A saúde do cidadão brasileiro é garantida pela constituição, na sua seção II, de forma integral e em sistema único. Tal sistema é apresentado ao mundo como um grande modelo na área. Pudera: há integração dos governos federal, estaduais e municipais para a prestação de serviços médico-hospitalares, não só para assistência curativa mas com ênfase também em promoção da saúde e prevenção de riscos e doenças.
No mundo projetado pelos deputados constituintes, qualquer cidadão que necessite de atendimento médico o terá de forma gratuita em todo território nacional, os governos (todos) teriam dinheiro para construir e manter hospitais, pagar os profissionais necessários, comprar e repor os insumos e ainda fazer atividades de prevenção.
No Brasil atual, entretanto, as coisas estão menos “sonháticas”. Os hospitais, quando existem, não estão sequer aparelhados. Não há profissionais para atendimento. Os governos valem-se das verbas para outras atividades diversas, embora sua contabilidade diga o contrário. Embora o powerpoint aceite qualquer coisa, basta uma breve volta pelos hospitais públicos para constatar que há uma distância enorme entre o SUS da constituição e dos simpósios internacionais daquele que deixa à morte nossos doentes.
Do outro lado, um grande paradoxo: se o SUS é essa cornucópia de virtudes, porque um quarto da população brasileira tem um plano de saúde privado? Seria essa população constituída de milionários que não querem se misturar? Ou de pessoas que acham que ganham bem até demais, e querem contribuir com as operadoras de planos de saúde? Ou…
Resposta clara, principalmente se lembrarmos que a população coberta pela saúde suplementar sobe em tempos de economia forte, mostrando que os menos favorecidos querem, sim, entrar nesse mundo. Mas desejariam entrar se a saúde pública, o SUS, fosse tudo o que se propaga fora do Brasil? Ou mesmo dentro do Brasil, a considerar as estatísticas oficiais (de todos os governos e, portanto, de todos os partidos).

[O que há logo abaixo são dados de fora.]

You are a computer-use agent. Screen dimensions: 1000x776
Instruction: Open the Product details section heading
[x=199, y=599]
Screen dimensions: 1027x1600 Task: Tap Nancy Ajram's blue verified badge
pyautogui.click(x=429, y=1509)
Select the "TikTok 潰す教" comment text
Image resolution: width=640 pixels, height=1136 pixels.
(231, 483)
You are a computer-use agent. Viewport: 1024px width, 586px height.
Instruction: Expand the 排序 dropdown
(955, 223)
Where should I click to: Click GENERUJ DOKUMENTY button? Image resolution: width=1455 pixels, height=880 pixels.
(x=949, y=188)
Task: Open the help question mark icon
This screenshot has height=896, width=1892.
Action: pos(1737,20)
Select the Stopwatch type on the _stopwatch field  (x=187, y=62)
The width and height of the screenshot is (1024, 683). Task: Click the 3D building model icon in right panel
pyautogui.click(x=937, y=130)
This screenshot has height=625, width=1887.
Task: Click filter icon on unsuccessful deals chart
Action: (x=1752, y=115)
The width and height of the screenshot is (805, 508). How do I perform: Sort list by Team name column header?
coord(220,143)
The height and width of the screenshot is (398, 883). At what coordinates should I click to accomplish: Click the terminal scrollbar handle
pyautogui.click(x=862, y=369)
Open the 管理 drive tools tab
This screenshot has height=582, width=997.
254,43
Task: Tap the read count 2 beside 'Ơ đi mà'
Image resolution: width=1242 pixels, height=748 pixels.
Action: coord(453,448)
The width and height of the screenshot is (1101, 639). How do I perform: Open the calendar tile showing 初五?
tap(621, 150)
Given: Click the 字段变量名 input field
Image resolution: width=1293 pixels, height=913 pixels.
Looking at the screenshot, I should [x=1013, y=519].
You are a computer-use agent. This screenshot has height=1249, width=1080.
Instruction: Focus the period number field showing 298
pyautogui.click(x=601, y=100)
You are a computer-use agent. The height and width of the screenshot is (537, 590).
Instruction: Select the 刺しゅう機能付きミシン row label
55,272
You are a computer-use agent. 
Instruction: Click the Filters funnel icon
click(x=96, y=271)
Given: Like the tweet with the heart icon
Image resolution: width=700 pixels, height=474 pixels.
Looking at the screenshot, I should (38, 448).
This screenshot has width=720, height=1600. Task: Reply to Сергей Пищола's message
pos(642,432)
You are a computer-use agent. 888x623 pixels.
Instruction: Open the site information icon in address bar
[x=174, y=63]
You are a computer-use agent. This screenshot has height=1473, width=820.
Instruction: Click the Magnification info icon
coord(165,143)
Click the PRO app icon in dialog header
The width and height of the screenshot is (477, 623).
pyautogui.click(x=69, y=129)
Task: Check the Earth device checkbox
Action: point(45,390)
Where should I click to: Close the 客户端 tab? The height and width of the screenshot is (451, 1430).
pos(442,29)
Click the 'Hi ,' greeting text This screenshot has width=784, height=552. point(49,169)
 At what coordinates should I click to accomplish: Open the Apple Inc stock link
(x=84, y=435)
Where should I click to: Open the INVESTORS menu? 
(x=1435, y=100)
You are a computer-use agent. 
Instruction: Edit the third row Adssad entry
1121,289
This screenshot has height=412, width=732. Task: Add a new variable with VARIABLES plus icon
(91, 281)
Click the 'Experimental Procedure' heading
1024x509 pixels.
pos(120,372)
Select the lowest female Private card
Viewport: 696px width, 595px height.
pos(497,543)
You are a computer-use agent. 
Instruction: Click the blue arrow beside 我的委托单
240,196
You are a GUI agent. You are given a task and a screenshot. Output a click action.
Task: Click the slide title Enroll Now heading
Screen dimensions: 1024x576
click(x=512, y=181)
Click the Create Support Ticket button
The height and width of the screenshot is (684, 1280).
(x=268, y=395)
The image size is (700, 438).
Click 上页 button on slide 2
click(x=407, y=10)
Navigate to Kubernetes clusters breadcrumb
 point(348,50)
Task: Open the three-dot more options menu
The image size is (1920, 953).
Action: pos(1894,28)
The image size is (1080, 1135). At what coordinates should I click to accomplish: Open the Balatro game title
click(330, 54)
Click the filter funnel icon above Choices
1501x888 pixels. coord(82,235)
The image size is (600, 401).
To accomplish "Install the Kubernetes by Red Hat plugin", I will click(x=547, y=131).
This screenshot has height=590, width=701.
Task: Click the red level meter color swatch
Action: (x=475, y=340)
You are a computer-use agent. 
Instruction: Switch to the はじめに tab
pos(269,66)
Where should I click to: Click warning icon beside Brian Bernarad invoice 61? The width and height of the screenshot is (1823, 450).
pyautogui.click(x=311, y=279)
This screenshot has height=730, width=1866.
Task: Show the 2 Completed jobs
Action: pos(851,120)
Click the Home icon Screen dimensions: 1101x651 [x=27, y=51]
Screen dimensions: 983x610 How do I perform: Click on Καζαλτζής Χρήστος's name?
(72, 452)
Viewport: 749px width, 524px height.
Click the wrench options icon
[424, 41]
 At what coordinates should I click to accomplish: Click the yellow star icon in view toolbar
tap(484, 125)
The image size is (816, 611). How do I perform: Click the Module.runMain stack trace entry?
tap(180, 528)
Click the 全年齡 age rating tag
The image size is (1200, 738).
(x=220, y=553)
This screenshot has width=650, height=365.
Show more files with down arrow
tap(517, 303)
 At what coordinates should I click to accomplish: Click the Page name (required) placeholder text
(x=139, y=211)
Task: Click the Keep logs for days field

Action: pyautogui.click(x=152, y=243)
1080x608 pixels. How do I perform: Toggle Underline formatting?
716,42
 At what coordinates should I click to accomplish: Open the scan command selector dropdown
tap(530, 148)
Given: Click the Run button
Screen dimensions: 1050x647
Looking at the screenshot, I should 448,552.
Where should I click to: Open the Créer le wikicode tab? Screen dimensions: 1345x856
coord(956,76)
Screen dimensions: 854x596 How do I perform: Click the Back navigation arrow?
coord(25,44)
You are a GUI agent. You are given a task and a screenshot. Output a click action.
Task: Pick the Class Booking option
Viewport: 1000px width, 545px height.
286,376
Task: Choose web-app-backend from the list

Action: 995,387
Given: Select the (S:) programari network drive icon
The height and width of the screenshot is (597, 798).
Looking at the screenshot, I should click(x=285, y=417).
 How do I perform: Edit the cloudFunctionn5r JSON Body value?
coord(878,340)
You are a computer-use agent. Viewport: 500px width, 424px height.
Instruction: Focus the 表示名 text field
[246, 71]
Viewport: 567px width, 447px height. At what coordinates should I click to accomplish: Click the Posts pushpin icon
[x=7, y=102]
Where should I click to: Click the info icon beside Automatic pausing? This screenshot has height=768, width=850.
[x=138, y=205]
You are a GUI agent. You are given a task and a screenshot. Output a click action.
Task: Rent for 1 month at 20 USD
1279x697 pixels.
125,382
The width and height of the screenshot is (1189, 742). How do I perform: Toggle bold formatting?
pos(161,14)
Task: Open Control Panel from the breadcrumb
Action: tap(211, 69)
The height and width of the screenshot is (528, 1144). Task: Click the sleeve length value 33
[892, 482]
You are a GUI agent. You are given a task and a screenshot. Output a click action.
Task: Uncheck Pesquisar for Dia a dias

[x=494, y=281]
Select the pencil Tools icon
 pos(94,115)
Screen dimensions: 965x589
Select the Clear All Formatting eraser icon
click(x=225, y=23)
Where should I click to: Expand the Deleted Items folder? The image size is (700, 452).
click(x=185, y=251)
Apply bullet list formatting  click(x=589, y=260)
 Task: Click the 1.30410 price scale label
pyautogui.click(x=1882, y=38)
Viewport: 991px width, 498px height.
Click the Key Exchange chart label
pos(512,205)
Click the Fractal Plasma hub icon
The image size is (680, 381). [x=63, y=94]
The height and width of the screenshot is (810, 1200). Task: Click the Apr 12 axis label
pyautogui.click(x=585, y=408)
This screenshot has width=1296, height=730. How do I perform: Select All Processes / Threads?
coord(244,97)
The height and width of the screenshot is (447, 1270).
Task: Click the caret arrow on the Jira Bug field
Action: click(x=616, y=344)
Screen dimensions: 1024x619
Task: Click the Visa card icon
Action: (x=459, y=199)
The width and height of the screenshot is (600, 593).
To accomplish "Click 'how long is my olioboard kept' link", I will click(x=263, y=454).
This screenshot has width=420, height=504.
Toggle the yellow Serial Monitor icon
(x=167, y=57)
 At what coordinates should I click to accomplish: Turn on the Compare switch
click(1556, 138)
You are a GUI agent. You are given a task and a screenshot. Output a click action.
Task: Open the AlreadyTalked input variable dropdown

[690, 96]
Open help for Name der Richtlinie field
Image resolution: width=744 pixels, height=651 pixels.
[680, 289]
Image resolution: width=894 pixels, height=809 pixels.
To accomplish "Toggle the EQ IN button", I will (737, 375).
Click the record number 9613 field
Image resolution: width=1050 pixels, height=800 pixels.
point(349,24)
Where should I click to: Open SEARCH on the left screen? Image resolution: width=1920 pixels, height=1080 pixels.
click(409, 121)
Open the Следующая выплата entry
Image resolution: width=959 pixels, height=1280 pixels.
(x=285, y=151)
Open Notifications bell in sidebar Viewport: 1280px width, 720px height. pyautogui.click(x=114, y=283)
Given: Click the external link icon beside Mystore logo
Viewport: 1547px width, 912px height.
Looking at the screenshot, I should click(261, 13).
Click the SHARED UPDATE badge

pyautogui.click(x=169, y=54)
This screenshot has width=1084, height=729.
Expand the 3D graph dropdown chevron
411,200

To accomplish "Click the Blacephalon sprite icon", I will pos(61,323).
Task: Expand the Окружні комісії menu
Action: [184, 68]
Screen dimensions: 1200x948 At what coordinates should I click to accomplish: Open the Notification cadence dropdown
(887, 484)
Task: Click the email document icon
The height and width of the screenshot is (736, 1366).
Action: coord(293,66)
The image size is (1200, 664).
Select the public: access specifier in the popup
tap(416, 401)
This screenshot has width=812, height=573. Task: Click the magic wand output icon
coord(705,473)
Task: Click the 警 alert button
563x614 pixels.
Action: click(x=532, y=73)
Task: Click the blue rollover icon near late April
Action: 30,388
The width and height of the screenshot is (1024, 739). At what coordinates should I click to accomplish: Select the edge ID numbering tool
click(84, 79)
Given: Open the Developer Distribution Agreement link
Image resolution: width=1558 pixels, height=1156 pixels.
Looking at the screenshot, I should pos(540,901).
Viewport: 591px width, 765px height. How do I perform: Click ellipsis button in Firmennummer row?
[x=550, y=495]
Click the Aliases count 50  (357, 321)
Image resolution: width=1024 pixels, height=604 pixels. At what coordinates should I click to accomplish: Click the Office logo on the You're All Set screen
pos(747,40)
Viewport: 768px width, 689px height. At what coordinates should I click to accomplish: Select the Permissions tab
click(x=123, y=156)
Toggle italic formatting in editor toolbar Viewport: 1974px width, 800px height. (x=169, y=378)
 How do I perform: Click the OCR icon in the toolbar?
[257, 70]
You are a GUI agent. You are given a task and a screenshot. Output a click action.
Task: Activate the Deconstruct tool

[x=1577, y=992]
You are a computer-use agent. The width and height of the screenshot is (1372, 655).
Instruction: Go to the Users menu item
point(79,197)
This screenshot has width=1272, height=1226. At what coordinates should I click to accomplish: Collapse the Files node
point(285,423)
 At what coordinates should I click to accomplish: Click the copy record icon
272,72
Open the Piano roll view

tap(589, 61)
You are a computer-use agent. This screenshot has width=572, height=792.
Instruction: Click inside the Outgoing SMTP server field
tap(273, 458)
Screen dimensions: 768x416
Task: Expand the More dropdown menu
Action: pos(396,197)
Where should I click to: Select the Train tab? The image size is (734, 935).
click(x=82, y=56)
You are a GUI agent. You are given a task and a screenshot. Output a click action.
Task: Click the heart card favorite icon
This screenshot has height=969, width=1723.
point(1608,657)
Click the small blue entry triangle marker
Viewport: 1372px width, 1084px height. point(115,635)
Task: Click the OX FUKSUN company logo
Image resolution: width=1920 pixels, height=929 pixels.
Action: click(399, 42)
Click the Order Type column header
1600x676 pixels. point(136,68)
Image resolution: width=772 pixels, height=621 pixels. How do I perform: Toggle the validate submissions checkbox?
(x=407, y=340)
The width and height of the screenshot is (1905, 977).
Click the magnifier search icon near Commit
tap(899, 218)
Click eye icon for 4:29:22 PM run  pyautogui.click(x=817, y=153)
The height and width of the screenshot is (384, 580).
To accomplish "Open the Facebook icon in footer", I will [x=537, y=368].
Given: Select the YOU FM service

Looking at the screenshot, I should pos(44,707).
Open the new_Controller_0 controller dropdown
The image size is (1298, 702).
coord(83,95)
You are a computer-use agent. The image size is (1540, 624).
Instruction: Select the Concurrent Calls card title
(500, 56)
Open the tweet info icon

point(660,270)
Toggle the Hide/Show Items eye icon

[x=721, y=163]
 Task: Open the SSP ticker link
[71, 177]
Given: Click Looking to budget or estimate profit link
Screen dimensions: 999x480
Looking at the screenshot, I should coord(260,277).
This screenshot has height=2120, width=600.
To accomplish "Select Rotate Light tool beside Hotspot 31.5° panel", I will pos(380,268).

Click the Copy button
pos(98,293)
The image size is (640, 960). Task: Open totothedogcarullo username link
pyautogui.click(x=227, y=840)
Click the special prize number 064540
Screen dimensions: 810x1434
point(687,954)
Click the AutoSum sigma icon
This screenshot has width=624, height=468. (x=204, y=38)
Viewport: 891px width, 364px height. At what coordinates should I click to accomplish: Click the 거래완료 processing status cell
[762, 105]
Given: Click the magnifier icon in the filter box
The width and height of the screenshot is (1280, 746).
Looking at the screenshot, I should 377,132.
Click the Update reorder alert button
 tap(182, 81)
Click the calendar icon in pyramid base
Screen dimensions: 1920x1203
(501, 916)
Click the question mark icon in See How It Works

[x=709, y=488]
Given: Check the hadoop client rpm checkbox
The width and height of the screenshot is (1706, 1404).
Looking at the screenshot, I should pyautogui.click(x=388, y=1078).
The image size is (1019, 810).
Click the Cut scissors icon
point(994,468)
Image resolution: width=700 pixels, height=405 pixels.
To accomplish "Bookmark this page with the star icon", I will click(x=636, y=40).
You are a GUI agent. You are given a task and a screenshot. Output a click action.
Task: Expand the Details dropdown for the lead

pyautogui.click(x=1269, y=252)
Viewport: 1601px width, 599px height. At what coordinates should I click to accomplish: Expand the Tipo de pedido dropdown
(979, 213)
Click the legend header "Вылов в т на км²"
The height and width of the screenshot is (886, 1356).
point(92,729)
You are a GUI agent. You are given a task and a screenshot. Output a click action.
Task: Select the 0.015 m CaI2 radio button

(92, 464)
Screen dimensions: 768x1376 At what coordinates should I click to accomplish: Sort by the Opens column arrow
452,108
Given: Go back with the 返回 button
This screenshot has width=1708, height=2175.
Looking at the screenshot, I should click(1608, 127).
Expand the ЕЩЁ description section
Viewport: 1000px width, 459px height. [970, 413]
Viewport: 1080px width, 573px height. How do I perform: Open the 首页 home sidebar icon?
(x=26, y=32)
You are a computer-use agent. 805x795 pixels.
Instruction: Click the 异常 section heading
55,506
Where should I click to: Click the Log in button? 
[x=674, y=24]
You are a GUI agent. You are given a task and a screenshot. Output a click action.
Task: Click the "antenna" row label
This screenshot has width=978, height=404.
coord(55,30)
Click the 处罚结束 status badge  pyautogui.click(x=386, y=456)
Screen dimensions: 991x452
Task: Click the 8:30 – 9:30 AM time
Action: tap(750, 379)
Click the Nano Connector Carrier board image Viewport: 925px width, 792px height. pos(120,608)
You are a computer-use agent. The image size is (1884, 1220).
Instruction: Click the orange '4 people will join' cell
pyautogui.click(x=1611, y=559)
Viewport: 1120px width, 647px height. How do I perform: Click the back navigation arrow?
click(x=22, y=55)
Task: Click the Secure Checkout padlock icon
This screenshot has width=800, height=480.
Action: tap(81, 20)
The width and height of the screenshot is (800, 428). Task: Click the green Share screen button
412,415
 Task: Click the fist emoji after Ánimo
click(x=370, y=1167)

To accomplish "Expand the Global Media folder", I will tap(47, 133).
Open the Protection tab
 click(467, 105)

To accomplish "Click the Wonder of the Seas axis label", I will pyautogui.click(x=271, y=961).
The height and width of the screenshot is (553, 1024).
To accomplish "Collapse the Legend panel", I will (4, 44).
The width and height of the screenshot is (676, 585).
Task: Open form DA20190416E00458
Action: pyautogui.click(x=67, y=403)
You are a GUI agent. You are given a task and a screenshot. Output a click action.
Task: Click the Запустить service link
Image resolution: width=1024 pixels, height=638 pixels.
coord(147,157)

Qual é o sentido da existência da saúde suplementar, opção ao SUS, se este funcionasse de fato? Não há. A conclusão, óbvia, é a de que não existe saúde pública, na pratica. E que os males agora identificados na saúde suplementar são, na essência, a própria confirmação da inexistência do SUS.
Operadoras são punidas em virtude de baixa qualidade no atendimento aos beneficiários. Isso enquanto pela imprensa se noticiam casos de falta de equipamentos, equipes, atendimento… E a pergunta que não quer calar é: e o SUS?
Se criado para ser um sistema único, não caberia espaço às operadoras. Se existissem entidades de serviços médico-hospitalares públicas, em número suficiente e devidamente aparelhadas, não teria mercado para as operadoras. Se houvesse cumprimento das mesmas metas de qualidades impostas às OPS, aí mesmo é que o cidadão não consideraria essencial ter um plano privado de assistência médica.
A pujança, portanto, do mercado de saúde suplementar mostra o quão falido está o sistema público. O incessante aumento na quantidade de beneficiários é mais que vegetativo. É alternativa, única e cara, ao medo do cidadão morrer na fila de atendimento.
As ações do governo, via Agência Nacional de Saúde (ANS), são ilustrativas da diferença de percepção entre consumidor e contribuinte. Este não se apropria do direito advindo dos impostos. Não tem ferramentas para concretizar esses direitos nem juridicamente. Saúde, neste contexto, não é direito. De outro lado, o consumidor concretiza seus direitos no boleto pago. Com ele à mão e com a ajuda de órgãos de defesa do consumidor, baseados nas leis marco da saúde (a própria lei 9656, o Código do Consumidor e o Estatuto do Idoso), estes enxergam e exigem seus direitos. O governo federal os apoia nessa ação, via ANS, mas esquece-se de que as reclamações contra a saúde públicas são as mesmas, potencializadas pela histórica falta de gestão.
A saúde é um problema mundial. Enquanto alguns países o enfrentam com ações concretas, o Brasil o enfrenta com estatísticas. Como já se disse alhures, “estatística é a ciência de provar, através nos números, que estou certo”.
Já que o negócio é simplificar e regras e normas parecem fazer o gosto dos governos (de qualquer partido), edite-se uma lei proibindo o cidadão de ficar doente. O problema, tanto do SUS como da saúde suplementar, se resolveria imediatamente.